I've realized way too many things about myself - I have a tendency to quit too soon. I've always been told I was smart growing up, and I am starting to understand how this has flattened my resolve. I've grown up to think that some how "it will all work out in the end". This is false. Life won't "take care of you" - no one will. This marks a pretty low point for me, because I am starting to see how this flaw has messed up my life. My ego has really pulled one over me. Needless to say, I'm disgusted with myself, and I can't really handle the reality - that I'm just average/below average. It's a tough pill to swallow, but I think I'll learn from the experience. I'm truly experiencing something - the realization that I've failed and not invested in my life. My friends are passing me by. And for some reason I had thought that I would be catching up with them. Not so. I am falling behind and that's because I give up/walk away when things get dificult. I've done with in many, many, many instances of my life, and I'm just now starting to see it. I feel like I'm truly starting over for the first time.
Over the past two months, I've probably watched porn no more than 4 times with MO - and several times just "watching". Even though it's reduced, I still don't feel well. I'm seeing a girl, and I can't feel a connection with her sometimes. I don't know why she likes me really. I've lied to myself for so long about who I really am, and I'm just now realizing how false it was. My self-image is breaking, and though I think it's a positive thing, I'm feeling the crush of it emotionally. Going from thinking you're great to realizing that you're just an average guy who never tried that hard for much and as a result is just living a sad life, who isn't making much money. I'm sick.
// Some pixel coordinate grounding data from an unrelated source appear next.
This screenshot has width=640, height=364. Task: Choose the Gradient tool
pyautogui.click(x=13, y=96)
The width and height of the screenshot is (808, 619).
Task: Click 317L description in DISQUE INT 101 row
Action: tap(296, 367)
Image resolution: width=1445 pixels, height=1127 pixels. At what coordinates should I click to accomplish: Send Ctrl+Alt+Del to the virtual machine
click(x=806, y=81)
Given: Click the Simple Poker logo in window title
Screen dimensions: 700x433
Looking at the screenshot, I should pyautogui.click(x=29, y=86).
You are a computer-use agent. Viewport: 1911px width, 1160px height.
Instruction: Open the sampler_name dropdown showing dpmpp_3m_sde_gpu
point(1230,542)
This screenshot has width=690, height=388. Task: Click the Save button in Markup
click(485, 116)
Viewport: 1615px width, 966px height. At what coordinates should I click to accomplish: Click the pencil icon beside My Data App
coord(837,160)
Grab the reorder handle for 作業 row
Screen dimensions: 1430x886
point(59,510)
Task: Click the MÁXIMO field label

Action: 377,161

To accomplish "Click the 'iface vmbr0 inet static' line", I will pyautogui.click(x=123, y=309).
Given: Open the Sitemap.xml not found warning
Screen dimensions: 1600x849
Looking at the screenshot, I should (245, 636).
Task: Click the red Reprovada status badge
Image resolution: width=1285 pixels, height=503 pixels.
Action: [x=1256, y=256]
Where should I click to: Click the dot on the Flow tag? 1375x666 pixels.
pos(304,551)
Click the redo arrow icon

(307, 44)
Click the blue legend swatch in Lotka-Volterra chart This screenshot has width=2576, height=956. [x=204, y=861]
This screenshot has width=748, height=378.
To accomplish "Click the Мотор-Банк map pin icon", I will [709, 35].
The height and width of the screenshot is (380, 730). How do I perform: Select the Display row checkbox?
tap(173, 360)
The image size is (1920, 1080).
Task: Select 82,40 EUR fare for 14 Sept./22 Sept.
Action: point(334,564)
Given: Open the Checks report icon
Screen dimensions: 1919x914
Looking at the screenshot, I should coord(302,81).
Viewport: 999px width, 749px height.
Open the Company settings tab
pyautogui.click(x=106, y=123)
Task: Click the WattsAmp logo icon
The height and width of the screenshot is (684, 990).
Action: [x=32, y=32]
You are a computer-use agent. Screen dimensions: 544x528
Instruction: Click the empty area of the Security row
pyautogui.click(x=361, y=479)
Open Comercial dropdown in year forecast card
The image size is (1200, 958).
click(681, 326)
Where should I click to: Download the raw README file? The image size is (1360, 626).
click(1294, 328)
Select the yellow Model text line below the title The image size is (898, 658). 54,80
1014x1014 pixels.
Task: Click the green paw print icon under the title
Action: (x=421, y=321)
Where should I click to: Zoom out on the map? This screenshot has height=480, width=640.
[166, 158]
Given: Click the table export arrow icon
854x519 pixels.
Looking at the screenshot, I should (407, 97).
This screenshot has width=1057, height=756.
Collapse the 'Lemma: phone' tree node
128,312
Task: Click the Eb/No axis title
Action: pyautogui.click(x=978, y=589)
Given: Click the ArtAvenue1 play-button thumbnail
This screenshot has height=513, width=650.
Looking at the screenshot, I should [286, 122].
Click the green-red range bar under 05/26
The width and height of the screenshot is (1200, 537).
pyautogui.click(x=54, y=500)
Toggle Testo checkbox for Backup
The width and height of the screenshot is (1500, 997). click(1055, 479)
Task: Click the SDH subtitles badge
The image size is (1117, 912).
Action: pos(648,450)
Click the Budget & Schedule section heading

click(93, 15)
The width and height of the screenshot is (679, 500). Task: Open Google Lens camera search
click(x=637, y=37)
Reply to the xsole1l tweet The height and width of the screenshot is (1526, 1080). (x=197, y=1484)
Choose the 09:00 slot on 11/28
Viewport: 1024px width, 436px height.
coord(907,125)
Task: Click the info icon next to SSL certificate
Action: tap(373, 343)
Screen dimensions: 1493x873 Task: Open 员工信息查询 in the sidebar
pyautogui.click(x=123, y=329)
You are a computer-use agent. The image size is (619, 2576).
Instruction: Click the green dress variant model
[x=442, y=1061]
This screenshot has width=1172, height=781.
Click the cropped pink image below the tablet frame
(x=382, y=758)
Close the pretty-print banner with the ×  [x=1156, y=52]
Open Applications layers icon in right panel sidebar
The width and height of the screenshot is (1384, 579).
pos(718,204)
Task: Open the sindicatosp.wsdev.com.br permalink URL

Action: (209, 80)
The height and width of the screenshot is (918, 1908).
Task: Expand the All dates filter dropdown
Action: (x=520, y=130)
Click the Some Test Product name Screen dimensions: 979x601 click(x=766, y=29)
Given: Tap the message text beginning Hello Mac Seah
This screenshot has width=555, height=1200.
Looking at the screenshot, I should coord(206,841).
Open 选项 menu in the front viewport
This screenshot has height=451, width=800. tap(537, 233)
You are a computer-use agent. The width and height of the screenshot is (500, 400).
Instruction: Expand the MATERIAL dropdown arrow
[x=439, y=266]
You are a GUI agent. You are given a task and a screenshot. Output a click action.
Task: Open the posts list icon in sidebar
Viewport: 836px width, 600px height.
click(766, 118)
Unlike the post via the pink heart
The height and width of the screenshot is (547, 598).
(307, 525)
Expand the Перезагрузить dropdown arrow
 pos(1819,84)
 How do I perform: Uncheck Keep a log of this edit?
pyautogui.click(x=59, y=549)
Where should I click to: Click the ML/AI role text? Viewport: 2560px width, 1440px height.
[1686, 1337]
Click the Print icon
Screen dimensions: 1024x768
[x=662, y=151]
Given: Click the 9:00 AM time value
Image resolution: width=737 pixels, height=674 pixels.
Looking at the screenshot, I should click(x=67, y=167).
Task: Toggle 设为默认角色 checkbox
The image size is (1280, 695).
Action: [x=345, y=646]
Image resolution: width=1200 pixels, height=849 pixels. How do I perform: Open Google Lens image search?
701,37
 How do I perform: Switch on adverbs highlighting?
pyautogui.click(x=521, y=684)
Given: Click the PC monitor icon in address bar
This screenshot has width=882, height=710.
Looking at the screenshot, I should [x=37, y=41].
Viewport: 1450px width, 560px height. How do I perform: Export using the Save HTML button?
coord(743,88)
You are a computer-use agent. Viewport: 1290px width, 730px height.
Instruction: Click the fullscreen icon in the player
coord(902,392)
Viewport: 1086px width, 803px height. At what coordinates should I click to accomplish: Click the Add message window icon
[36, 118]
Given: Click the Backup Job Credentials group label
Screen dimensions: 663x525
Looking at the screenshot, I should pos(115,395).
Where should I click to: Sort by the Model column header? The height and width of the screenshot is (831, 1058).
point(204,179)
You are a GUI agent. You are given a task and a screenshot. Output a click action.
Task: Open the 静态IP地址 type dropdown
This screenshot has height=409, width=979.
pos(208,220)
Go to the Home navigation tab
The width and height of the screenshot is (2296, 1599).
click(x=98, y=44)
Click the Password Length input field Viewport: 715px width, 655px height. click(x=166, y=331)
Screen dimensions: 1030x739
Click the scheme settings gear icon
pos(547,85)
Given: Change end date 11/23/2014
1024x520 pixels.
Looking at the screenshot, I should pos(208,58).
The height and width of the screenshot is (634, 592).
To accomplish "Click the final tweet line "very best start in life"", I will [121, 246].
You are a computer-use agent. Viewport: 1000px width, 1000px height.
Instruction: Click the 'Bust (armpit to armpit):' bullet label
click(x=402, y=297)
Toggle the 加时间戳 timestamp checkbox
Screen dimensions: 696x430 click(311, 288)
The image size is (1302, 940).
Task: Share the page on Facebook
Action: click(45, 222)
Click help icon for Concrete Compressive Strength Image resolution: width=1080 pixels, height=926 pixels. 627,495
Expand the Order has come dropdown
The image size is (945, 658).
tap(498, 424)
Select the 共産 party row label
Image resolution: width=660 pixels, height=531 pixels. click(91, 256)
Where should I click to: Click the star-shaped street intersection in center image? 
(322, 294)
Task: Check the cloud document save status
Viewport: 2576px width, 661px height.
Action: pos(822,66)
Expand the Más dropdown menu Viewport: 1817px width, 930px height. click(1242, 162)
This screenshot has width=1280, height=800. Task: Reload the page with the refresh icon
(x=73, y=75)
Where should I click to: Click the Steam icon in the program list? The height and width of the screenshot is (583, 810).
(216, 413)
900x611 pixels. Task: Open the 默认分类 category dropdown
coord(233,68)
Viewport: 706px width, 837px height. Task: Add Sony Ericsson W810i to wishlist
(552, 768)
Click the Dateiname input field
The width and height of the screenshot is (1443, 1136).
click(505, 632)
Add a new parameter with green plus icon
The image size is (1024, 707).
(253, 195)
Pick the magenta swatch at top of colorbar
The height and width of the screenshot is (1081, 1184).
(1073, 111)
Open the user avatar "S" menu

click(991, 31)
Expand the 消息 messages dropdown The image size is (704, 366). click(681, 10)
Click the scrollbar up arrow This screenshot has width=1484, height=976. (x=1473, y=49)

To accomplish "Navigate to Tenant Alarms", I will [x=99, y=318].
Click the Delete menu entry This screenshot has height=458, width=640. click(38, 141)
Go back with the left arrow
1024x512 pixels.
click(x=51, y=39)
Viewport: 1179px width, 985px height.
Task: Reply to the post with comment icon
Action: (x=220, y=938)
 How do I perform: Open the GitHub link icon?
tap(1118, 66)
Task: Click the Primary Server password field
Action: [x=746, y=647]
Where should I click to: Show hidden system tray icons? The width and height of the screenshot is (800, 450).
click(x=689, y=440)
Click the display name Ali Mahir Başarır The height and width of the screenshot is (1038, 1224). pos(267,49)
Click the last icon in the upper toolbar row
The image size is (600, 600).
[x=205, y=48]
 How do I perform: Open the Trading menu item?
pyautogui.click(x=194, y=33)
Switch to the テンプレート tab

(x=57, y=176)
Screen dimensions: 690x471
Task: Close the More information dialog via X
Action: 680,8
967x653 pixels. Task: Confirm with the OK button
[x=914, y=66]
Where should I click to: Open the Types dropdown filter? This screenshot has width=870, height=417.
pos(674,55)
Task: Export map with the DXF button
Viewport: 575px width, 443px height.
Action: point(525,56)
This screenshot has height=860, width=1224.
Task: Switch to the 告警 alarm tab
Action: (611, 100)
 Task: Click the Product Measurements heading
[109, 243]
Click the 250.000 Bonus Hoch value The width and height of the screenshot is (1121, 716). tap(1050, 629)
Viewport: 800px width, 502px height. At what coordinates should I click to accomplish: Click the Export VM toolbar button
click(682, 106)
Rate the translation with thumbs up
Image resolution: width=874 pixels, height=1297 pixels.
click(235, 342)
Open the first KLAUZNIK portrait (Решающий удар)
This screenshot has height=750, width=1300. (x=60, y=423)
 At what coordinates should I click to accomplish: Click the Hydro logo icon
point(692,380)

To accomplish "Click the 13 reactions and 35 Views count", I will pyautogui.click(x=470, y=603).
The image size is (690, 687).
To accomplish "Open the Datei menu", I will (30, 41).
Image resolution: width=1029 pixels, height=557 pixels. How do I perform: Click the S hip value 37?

Anyway, although the porn is greatly reduced, the little I have used it has affected my relationship with her. The times we've had sex were nice, but I didn't feel that much - although I have had no erection problems. There's just no "passion" there for me. I've felt this before, so I konw it can only be one thing. On the flip side, I have no ED problems. I can't get off with a BJ or HJ, but I did cum once with penetration over the weekend....and that was pretty effortful.